▶ [INSTRUCTIONS FOR THE TASK]
Search term "will": please show all lines in the listing that contain it.

[Start of section]

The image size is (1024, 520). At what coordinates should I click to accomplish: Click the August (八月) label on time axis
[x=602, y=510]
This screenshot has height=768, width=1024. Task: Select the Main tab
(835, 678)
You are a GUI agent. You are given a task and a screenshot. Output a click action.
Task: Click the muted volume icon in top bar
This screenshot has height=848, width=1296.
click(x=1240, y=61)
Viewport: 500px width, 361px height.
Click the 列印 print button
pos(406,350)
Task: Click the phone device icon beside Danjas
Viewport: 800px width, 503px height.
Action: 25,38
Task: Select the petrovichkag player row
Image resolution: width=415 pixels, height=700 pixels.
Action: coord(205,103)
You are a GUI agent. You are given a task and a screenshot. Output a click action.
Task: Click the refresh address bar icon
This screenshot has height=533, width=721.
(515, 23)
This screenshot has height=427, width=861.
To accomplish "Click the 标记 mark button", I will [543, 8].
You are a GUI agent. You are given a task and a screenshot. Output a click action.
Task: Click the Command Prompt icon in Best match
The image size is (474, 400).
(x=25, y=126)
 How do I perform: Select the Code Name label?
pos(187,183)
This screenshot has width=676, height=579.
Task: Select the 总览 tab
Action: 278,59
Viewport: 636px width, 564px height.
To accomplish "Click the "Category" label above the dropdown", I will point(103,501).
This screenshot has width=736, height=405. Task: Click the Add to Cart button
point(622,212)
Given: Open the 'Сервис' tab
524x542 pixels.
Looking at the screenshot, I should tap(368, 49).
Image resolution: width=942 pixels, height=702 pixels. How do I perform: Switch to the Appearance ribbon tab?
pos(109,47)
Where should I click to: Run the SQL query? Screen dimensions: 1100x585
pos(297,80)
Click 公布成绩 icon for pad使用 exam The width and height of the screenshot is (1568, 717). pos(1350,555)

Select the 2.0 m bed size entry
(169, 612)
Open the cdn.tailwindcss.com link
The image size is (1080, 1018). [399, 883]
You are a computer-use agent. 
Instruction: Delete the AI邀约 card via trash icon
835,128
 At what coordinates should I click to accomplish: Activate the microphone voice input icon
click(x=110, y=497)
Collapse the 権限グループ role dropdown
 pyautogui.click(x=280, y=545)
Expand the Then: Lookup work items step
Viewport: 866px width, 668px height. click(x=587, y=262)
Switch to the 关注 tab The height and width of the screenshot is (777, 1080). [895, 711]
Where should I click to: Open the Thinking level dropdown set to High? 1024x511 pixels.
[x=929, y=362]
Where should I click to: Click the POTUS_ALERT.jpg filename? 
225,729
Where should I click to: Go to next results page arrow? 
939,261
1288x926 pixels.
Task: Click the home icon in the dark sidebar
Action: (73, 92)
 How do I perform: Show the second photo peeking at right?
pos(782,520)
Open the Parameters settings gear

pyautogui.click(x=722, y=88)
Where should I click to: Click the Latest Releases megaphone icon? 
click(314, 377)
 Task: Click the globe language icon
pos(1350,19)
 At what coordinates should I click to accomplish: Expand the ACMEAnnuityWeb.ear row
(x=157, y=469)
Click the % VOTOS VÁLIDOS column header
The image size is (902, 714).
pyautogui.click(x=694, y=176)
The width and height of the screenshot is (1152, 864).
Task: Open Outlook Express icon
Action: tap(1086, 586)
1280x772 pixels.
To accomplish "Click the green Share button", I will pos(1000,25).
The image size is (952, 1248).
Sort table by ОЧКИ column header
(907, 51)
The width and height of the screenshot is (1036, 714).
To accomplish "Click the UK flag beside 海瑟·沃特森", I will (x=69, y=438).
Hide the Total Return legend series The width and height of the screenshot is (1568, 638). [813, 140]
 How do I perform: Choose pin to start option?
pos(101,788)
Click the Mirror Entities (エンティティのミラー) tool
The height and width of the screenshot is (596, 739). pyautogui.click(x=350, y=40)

[End of section]

▶ [RESPONSE TO THE EXERCISE]
To accomplish "Click the 标记 mark button", I will [543, 8].
To accomplish "Click the "Category" label above the dropdown", I will point(103,501).
To accomplish "Click the green Share button", I will pos(1000,25).
To accomplish "Click the UK flag beside 海瑟·沃特森", I will (x=69, y=438).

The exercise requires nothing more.